Tuesday, October 27, 2015

Receiving, as much as Giving, is an act of Yoga.


Being in the "yogasphere," there's often a lot of hype or hearsay about what makes someone "yogic."

You've probably deduced that I love this topic. I get to read articles published by dear friends, peruse ancient texts (FYI "peruse" means to read carefully and not skim - who knew?), review research in science and education publications, and I get to practice alongside and under guidance of incredible yoga teachers and gurus.  But one of my favorite kinds of learning is one that unexpectedly sheds the light on all of the elements I choose to formally study: Talking to my parents.

My mom recently shared a story with me on a brief visit to Florida, where I grew up, as we drove back to our house from a yoga lecture. Her story offered a kind of purity and balance to what already was a positive experience of listening to a yogi's wise words.
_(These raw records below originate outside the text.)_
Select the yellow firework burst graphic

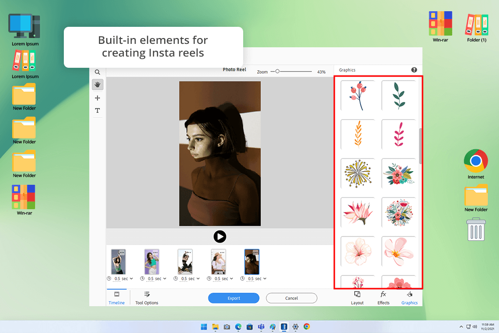point(357,173)
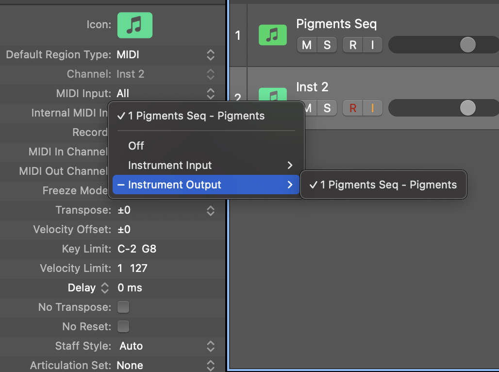Solo the Inst 2 track
The image size is (499, 372).
(x=327, y=108)
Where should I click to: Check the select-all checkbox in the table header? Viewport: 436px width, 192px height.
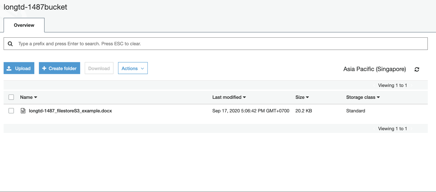tap(11, 97)
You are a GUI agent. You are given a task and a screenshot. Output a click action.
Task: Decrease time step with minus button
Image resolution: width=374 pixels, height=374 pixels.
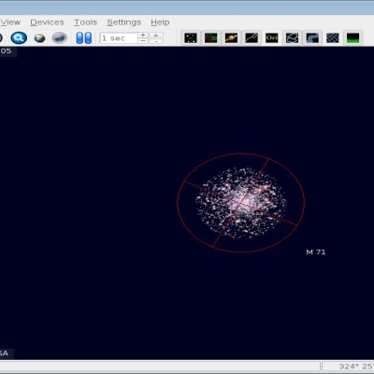point(143,41)
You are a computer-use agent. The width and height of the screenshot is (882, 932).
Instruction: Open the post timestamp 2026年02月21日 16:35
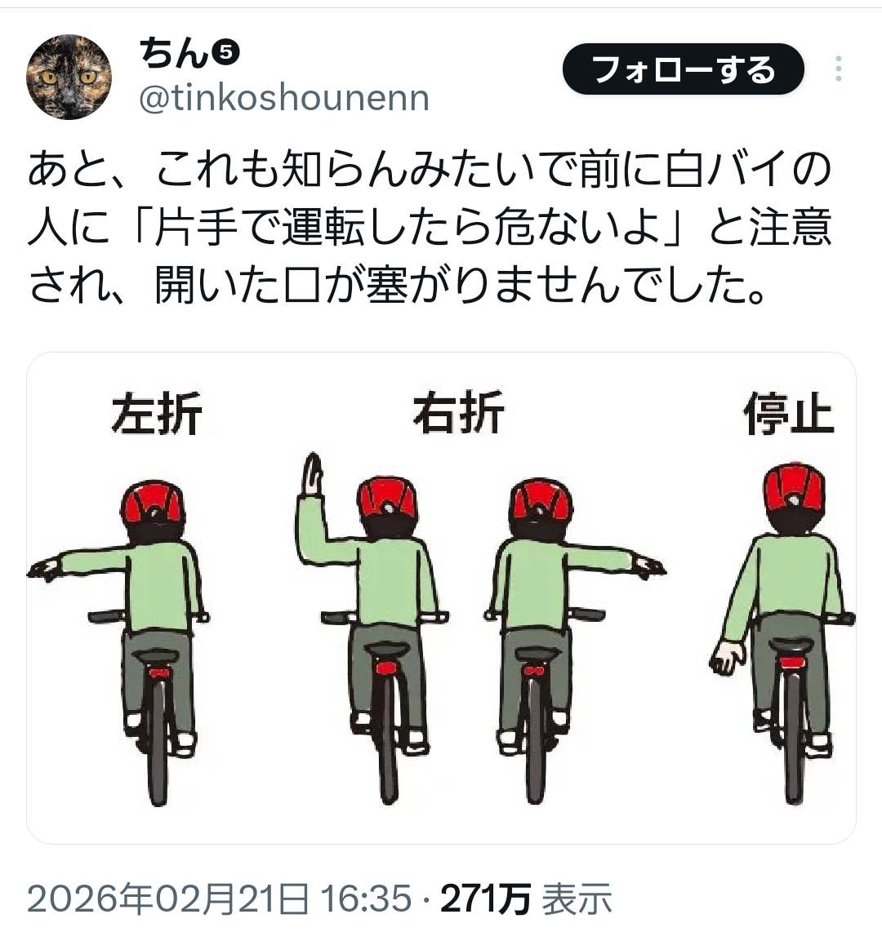(219, 898)
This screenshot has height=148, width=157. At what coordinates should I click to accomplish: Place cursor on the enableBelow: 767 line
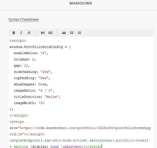click(31, 53)
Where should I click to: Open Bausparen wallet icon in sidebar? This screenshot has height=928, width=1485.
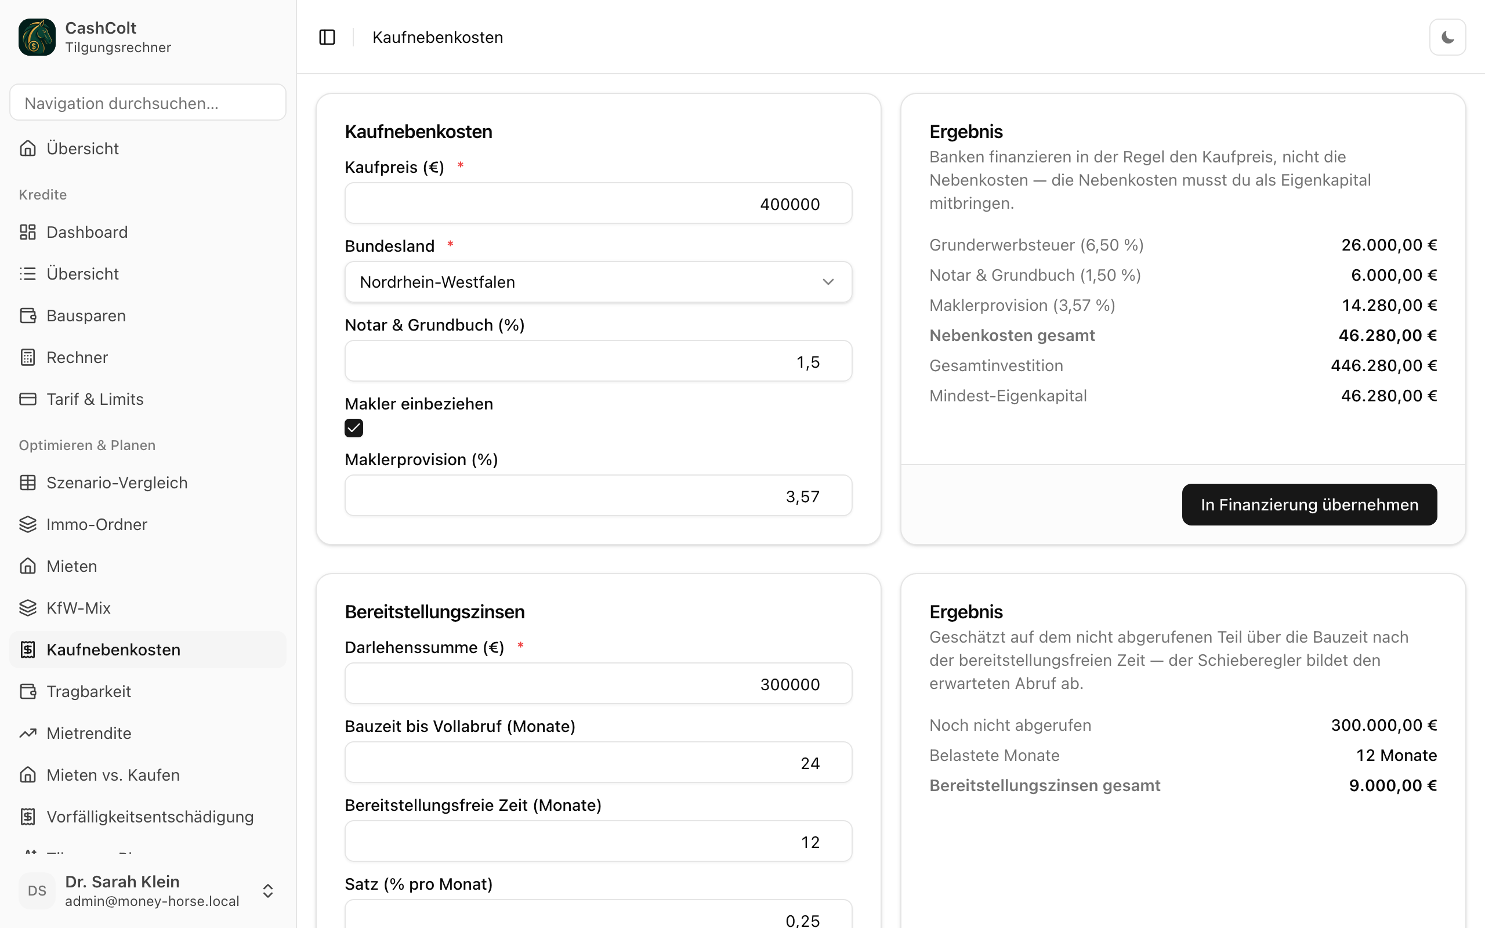click(x=28, y=315)
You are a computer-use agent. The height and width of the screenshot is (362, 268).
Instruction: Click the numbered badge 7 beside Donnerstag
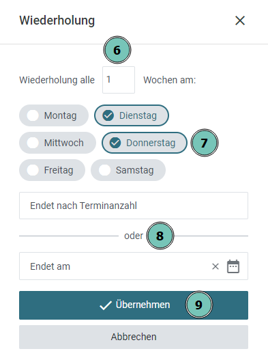tap(204, 143)
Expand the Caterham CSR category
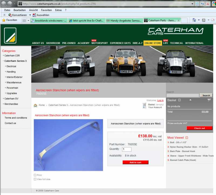This screenshot has height=195, width=216. point(3,55)
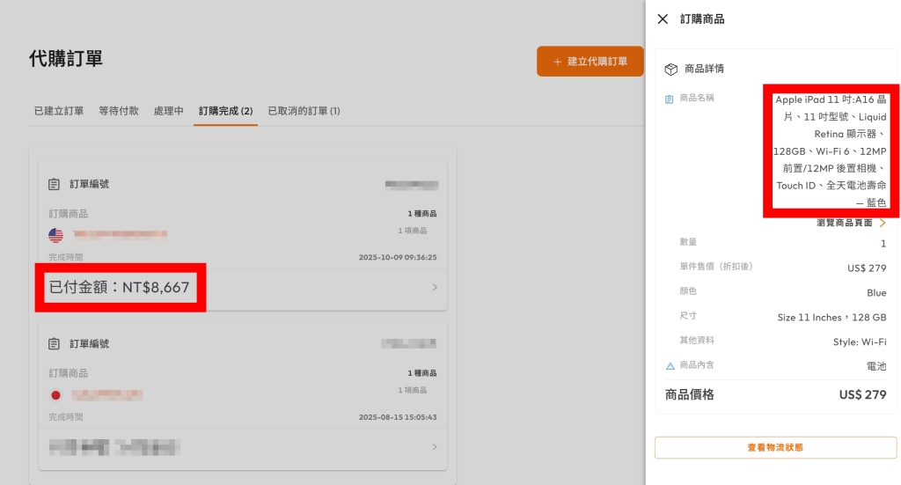Click the box icon beside 商品詳情
The image size is (901, 485).
pos(670,69)
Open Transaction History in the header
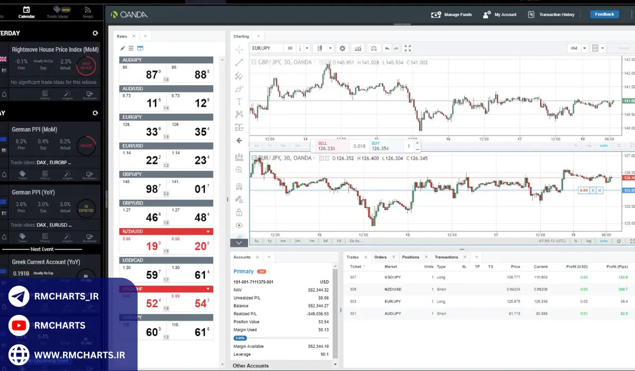The width and height of the screenshot is (635, 371). click(551, 15)
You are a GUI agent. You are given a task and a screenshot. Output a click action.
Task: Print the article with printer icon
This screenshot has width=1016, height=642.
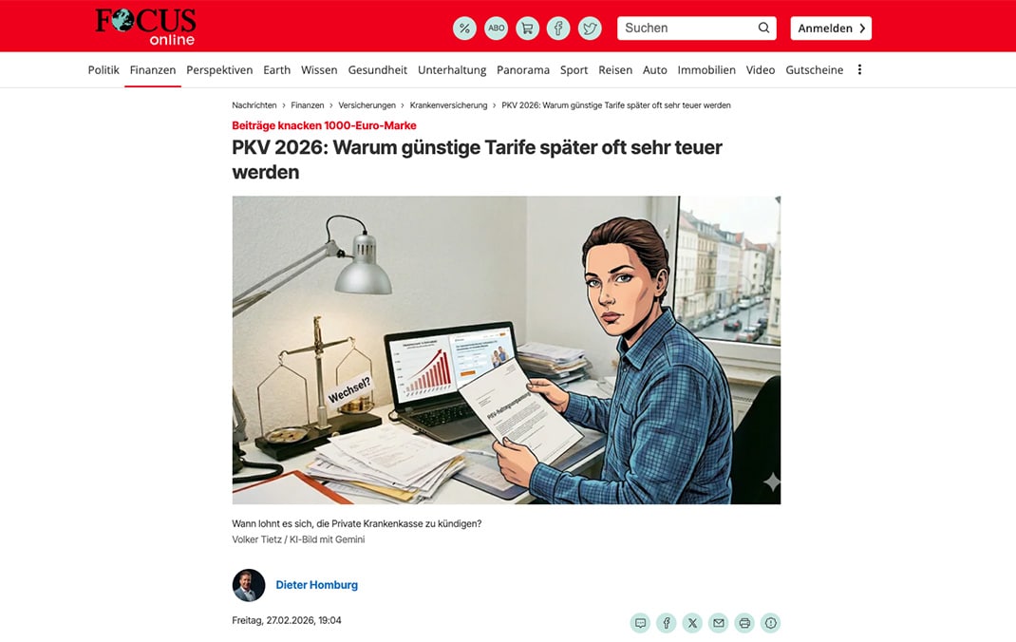743,623
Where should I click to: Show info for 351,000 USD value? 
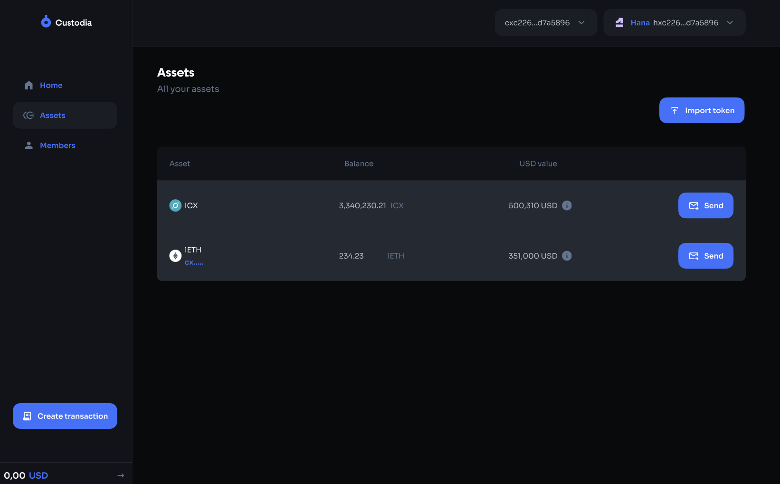coord(567,256)
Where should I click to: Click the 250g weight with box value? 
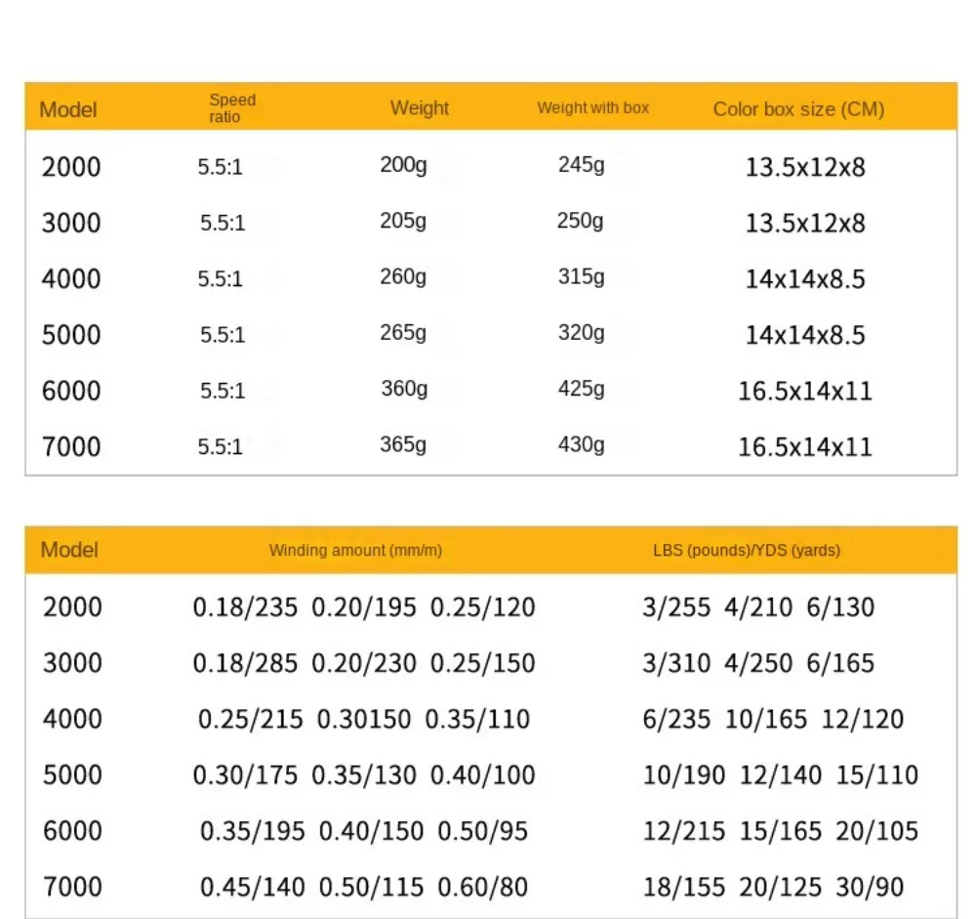pos(581,222)
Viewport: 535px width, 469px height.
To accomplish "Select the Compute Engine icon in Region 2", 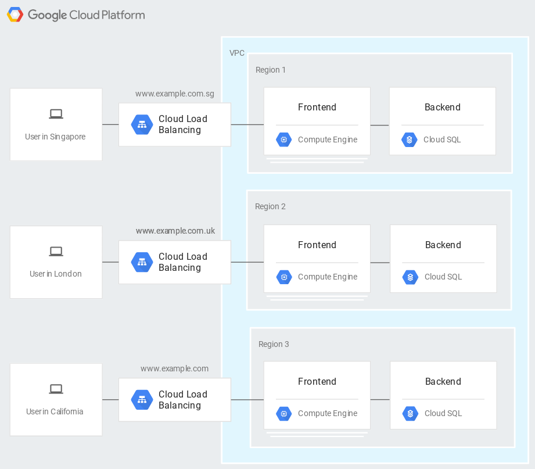I will click(x=284, y=277).
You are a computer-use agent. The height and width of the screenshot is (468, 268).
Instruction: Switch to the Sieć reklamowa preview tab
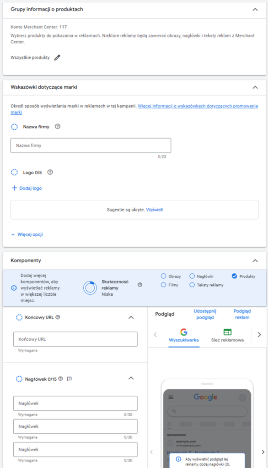pos(227,336)
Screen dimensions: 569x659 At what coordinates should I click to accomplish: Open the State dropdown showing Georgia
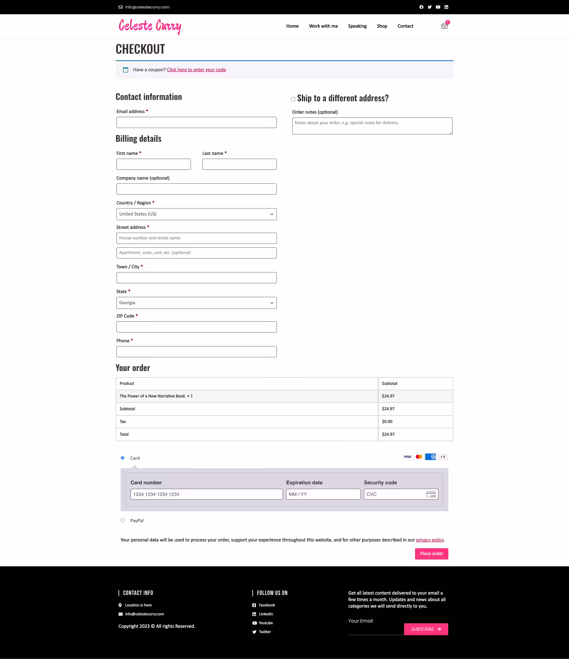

As luck would have it, the timing of my pop-in home a few weeks ago was during a visit from Swami Muktananda, a man who travels nearly 9 months of the year through Europe and the U.S. before returning to India for three months of continued Kripalu yoga practice and planning.  My parents and I had just driven to a humble Hindu temple- a refurbished Tampa single-family home lined with red carpet and modest deities and paintings where the living room would have been- to listen to a lecture the Swami offered. He stood wearing a kurti dyed traditional turmeric orange at the door with a soft smile that made you feel peaceful - maybe more from his eyes than from his grin. People of Indian background were the majority (a rarity for me to experience since childhood which I've now learned to relish when it happens) though people from all races, ethnicities, and faiths were present. No exclusion. We were all there to gratefully receive his teachings.

Swami Muktananda's lecture and song hour offered insight into an inherent knowingness in all of us. How a cat can give birth to her kittens and know exactly how to care for them - no guidebook needed. Instinct is something all beings share. The swami's calling attention to this everyday knowledge allowed me to be mindful of the magic in Self. Of the profound intelligence in all Life.  The swami belted out mantras from the center of his chest, his eyes closed and happy as he swayed. It would seem that in his deeply committed offering of his own explorations of spirituality and free living through yoga and meditation were completely "self-less."  That this man, who is what I would truly call the definition of humble and pious, only gives without taking.  I thought to myself, "Man, this guy is truly yogic."

What what I now see as my half-understanding of the level of his "yogicity" or "yogic-ness" or whatever we want to call it was made more complete by a story my mother shared soon afterward as we drove through quiet, winding roads home later that night.

She told me about how on Swami Muktananda's visit the previous year, she and my dad had the privilege of driving the swami in our car to stay in one of our local friend's home for that night. On Swami Muktananda's travels for nine months, she explained, he is invited into homes to stay the night where he is given food, place to sleep, place to bathe.  When she and my dad had offered Swami Muktananda a ride to my "uncle's" (family friend's) house, he simply and graciously accepted without fuss or strangulated thank yous. When he stayed in my uncle's home and sat for dinner and breakfasts prepared for him by someone he had just met, he openly and graciously received it.

We often imagine that it is "un-yogic" to receive. That it is "un-yogic" to rely on others' for support and to allow us to stay lifted.  But what is clear from my mother's story after having viewed Swami Muktananda as only a noble giver of lectures is that the act of receiving - the art of receiving - is equally as important as giving.

We stand as individuals, yes, but we also trust and rely on one another as a collective. There is no shame in accepting when we offer in other ways.  And when we start to feel off-balance (maybe without spreadsheet evidence but more just a feeling of giving or receiving out of balance -I know you've felt it!) - to me, being yogic means simply paying attention to that.  It is a more profound and a higher level of trust than immediate 1-1 exchange of "I scratch your back, you scratch mine."  It is a trust in the Wholeness of all that is- that what we are putting out there is being received, and that what we are receiving may not look or feel exactly like what we are giving, but it is there for receiving.

We can all rest and evolve in being yogic. It is not reserved only for those who wear turmeric shirts or for those who own a purple yoga mat.  Yoga is Unity. Yoga is All. Reception is the balance to Giving. Giving is the balance to Reception.

We, Individually, make up a beautiful, intended Collective yogasphere.